The lines from the one containing "Task: Open Mongolia, ca un nomad #14 article" through the end of the entries are what to output; reproduce them exactly and add nothing.

Stored items
+++++
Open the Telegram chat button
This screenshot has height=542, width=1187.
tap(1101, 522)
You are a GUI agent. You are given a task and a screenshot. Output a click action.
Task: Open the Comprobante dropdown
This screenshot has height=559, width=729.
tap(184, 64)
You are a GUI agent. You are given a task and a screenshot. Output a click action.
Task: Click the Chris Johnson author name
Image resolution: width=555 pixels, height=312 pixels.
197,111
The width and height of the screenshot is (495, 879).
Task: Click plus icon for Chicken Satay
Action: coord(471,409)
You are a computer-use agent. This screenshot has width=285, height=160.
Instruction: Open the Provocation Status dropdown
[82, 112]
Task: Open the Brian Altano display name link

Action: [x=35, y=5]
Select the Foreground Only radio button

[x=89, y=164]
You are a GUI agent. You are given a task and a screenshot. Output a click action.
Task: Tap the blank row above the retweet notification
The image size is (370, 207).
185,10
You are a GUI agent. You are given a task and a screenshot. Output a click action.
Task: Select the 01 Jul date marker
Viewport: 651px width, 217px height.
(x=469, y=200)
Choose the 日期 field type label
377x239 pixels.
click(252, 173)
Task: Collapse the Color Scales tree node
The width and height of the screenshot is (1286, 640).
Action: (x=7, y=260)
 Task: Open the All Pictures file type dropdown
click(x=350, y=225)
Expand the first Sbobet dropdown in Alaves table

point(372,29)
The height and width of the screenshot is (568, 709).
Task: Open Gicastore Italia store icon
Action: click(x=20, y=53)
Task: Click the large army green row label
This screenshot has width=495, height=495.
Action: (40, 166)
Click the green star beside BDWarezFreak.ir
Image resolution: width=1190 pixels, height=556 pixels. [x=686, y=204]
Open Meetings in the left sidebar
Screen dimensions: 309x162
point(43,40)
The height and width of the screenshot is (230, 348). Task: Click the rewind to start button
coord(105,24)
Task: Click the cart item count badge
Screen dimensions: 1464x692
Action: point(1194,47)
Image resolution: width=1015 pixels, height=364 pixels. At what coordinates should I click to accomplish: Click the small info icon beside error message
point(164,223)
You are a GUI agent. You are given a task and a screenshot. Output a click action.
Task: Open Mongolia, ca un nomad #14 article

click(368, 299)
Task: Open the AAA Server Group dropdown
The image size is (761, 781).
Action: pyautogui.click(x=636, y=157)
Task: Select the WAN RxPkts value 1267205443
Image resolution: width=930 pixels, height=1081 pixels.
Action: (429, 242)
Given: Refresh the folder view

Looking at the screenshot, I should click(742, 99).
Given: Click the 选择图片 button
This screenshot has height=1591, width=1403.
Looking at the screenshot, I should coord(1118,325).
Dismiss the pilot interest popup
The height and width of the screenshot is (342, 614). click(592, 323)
+++++
#### [Written solution]
Task: Open Mongolia, ca un nomad #14 article

click(368, 299)
Task: Open the AAA Server Group dropdown
The image size is (761, 781).
Action: pyautogui.click(x=636, y=157)
Task: Select the WAN RxPkts value 1267205443
Image resolution: width=930 pixels, height=1081 pixels.
Action: (429, 242)
Given: Refresh the folder view

Looking at the screenshot, I should click(742, 99).
Given: Click the 选择图片 button
This screenshot has height=1591, width=1403.
Looking at the screenshot, I should coord(1118,325).
Dismiss the pilot interest popup
The height and width of the screenshot is (342, 614). click(592, 323)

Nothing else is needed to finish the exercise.